A huge improvement over the original game's campaign that didn't do much to differentiate itself from the first game's campaign. The gameplay, world, characters, setting, vibe, and charm are off the hook. The levels are insanely better, as they are more creative, diverse, and actually make the player do stuff outside of getting to the end of a goal, like don't get shot, recreate an object, push this ball throughout the are, losing your main weapons, and even going full stealth. I had a lot of fun with this game, and I definitely think it's the best single-player content for the series this far. Hoping Splatoon 3 takes notes.
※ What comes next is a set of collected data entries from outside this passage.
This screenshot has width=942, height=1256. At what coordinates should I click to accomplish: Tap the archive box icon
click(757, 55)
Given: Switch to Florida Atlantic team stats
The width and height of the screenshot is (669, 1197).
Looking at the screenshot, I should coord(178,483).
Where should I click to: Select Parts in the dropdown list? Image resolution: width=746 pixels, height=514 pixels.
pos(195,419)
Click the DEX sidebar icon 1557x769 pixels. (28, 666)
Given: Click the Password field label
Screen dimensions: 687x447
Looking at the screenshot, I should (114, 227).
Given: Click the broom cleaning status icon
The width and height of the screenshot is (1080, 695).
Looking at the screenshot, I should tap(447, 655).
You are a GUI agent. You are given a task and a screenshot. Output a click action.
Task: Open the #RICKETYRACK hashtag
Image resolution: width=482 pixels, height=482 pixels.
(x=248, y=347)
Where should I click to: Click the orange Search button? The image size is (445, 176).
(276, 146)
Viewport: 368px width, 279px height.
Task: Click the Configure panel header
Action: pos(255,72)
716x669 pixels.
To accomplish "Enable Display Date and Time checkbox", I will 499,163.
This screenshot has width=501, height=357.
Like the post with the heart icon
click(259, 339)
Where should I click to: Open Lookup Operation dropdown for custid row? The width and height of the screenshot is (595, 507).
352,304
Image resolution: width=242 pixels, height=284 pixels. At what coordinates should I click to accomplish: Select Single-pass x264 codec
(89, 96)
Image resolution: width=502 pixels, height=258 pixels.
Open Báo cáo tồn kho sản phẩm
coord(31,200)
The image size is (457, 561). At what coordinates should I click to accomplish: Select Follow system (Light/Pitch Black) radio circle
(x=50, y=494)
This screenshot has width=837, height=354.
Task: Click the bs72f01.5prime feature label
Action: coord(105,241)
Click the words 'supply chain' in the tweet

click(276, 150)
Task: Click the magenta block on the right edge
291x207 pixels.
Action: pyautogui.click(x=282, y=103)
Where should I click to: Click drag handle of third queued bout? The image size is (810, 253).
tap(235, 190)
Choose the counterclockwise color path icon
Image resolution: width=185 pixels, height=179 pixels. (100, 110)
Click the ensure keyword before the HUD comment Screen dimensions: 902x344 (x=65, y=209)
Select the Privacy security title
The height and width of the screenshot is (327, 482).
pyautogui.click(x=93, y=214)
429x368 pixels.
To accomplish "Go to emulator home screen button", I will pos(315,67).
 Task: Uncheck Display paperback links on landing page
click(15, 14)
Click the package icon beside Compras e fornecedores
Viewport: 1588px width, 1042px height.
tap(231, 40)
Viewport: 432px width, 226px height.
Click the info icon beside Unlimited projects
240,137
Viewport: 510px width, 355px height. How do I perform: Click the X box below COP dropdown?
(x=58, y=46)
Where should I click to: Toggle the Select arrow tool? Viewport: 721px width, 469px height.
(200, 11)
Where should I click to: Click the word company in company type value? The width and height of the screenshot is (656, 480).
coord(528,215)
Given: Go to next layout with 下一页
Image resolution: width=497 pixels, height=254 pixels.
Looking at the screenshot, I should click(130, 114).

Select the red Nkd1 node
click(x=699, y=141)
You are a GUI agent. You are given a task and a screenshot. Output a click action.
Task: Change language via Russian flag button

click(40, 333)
I absolutely love the game going back to having a life bar, being more focused on being linear, and faster pacing. However, I will say I didn't really enjoy the mini games, nor found any of the bosses that fun or memorable. Plus, while I don't mind shorter games at all, this one was really too short, being able to beat it in like 3 hours for a GBA game.

An absolute joy to play and explore. While it is a bit slow, and you are a bit too underpowered at the beginning, the game just gets so much better as you upgrade yourself, and able to open new areas of the map. Sad that there isn't any game like this today. I strongly recommend this game!

A huge improvement over Dreamland 3. While the collectibles are still a bit annoying, with some requiring specific abilities to obtain, and some of those require abilities not found in the same level, it's still way better than the stupid mini games or vague menu hints from Dreamland 3. The game has the best copy ability system, with being able to combine abilities for fun combinations, and so many that you won't see them all when you finished playing. Not only that but the soundtrack is an absolute banger, the cutscenes are super charming, and the difficulty is very fair. Definitely one of my favorite Kirby games.

A fine Kirby game with amazing art style and fun characters, only really bogged down by the the stupid heart stars, as they don't tell you what you have to do to obtain them. I highly recommend playing with a guide to play. If you do, it's not that bad at all.

A pretty good licensed game. I had fun with it, but it gets repetitive doing the same tasks over and over. Also, I had some issues with depth perception and ledge grabbing not working on certain objects where they should. I'd definitely would give this to my kids to play as their first platformer. This was a nostalgia trip.